▶ **Task objective**
Write out the lines of the records from the line that contains "This screenshot has height=768, width=1366." through the end of the records, including both of those lines, exactly as they appear.
** start Data for this task **
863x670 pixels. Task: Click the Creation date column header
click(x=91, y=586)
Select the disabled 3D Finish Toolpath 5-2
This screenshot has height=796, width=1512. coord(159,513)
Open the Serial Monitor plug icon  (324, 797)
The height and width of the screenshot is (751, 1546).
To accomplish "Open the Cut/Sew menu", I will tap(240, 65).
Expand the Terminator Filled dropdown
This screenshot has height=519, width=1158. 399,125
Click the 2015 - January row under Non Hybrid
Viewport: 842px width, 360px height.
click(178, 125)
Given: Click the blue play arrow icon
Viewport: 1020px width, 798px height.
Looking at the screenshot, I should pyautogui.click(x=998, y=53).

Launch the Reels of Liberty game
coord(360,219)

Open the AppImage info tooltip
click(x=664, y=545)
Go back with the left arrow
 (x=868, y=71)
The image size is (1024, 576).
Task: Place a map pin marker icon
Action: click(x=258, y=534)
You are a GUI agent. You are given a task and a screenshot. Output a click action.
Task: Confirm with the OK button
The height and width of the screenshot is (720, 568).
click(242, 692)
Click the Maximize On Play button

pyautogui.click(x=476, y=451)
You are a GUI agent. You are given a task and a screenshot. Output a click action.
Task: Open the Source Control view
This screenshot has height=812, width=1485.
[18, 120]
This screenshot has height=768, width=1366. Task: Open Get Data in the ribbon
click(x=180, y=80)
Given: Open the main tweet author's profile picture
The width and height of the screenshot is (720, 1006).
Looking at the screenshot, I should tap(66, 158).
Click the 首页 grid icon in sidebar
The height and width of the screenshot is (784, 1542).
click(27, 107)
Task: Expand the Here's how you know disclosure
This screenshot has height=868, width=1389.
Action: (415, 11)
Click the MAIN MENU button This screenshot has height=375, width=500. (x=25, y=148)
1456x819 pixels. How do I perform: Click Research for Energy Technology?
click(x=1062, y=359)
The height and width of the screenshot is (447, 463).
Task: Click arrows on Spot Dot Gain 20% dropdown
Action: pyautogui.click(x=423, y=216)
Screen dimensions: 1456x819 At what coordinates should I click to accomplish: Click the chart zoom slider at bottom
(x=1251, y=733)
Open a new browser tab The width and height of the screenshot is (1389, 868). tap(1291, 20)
** end Data for this task **
▶ **Solution for this exercise**
This screenshot has height=768, width=1366. Task: Open Get Data in the ribbon
click(x=180, y=80)
Given: Open the main tweet author's profile picture
The width and height of the screenshot is (720, 1006).
Looking at the screenshot, I should tap(66, 158).
Click the 首页 grid icon in sidebar
The height and width of the screenshot is (784, 1542).
click(27, 107)
Task: Expand the Here's how you know disclosure
This screenshot has height=868, width=1389.
Action: (415, 11)
Click the MAIN MENU button This screenshot has height=375, width=500. (x=25, y=148)
1456x819 pixels. How do I perform: Click Research for Energy Technology?
click(x=1062, y=359)
The height and width of the screenshot is (447, 463).
Task: Click arrows on Spot Dot Gain 20% dropdown
Action: pyautogui.click(x=423, y=216)
Screen dimensions: 1456x819 At what coordinates should I click to accomplish: Click the chart zoom slider at bottom
(x=1251, y=733)
Open a new browser tab The width and height of the screenshot is (1389, 868). tap(1291, 20)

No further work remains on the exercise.